Vice President of the Bharatiya Janata Party – Tamil Nadu
- Incumbent
- Assumed office 6 May 2022
- President: K. Annamalai; Nainar Nagenthiran;

State Secretary of the AIADMK Women's Wing
- In office 28 May 2013 – 6 January 2016
- General Secretary: J. Jayalalithaa
- Preceded by: S. Gokula Indira
- Succeeded by: S. Gokula Indira

Mayor of Thoothukudi Municipal Corporation
- In office 25 October 2011 – 23 January 2014
- Preceded by: R. Kasthuri Thangam
- Succeeded by: A. P. R. Antony Grace

Personal details
- Born: Sasikala Pushpa Sathankulam, Tamil Nadu, India
- Party: Bharatiya Janata Party (2020–present)
- Other political affiliations: All India Anna Dravida Munnetra Kazhagam (until 2016); Independent (2016–2020);
- Spouse(s): Lingeswaran Thilagan (till 2018) B Ramaswamy (2019-2022)
- Profession: Politician

= Sasikala Pushpa =

Indian politician (born 1976)

Sasikala Pushpa is an Indian politician who is the vice president of the Bharatiya Janata Party in Tamil Nadu. She was a member of the Parliament in the Rajya Sabha. She was also a mayor of Thoothukudi Municipal Corporation from 2011 to 2014.

==Political career==
In August 2016, it was alleged that she had been expelled from the All India Anna Dravida Munnetra Kazhagam (AIADMK) party after an altercation with Dravida Munnetra Kazhagam (DMK) MP Tiruchi Siva at Delhi IGI airport. In July 2017 the Supreme Court found that no expulsion notice had been served and that she had not, in fact been expelled by the party.

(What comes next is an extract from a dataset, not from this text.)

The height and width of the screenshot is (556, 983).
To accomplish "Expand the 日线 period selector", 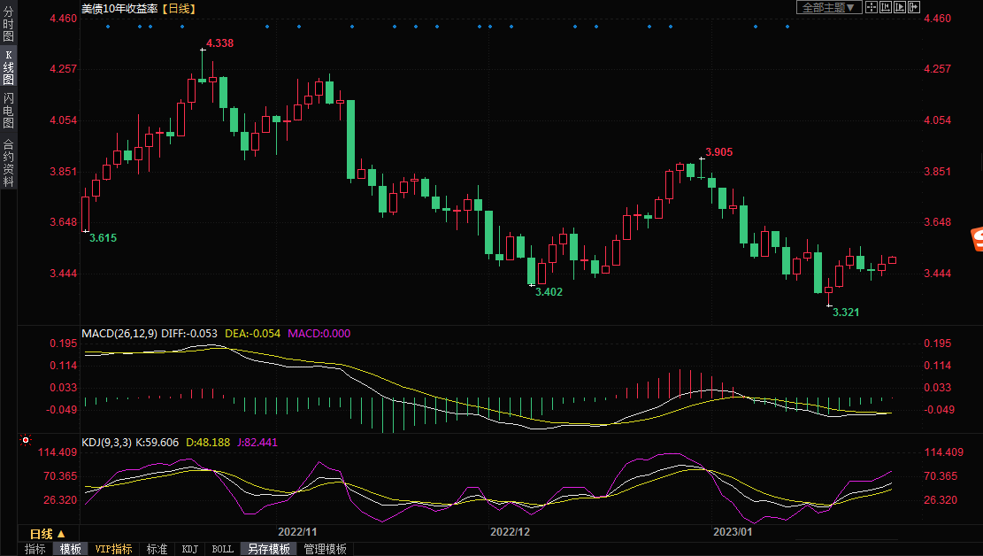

In December 2016, AIADMK cadres thrashed expelled AIADMK MP Sasikala Pushpa's husband Lingeswaran Thilagan and their legal representatives when they arrived at the Royapettah AIADMK office to file nomination for the post of General Secretary. Pushpa's husband Lingeswara Thilagan was later arrested.

Sasikala Pushpa Ramaswamy joined BJP on February 2, 2020. She Was Appointed as Vice President of Tamil Nadu BJP.

== Personal life ==
A maid of Sasikala Pushpa on 9 August 2016, alleged that Pushpa, her husband Lingesvara Thilakan, and her son sexually harassed and tortured the maid and her sister. The maid alleged that they threatened to kill her if she told anybody about the abuse. When she tried to escape from their house in Anna Nagar, Pushpa's mother allegedly caught her and shaved her head. The Pudukkottai All Women Police Station registered a case against Sasikala Pushpa and her family based on the complaint. Pushpa and her family filed a joint petition before the Madurai bench of the Madras high court seeking anticipatory bail and claimed it was an act of political vendetta. The maids withdrew their complaint in March 2017.

In March 2018, Sasikala Pushpa married B Ramaswamy in violation of the order of the Madurai Family Court to stay the marriage. The stay was due to a complaint by Ramasamy's previous wife who had not yet officially divorced him.

Ramaswamy filed a complaint against Pushpa in January 2022, alleging that she used their house in Anna Nagar for prostitution. He also alleged that Pushpa tried to attack him and threatened to murder him. JJ Nagar police registered a case against Sasikala Pushpa and two others in February 2022, based on the complaint.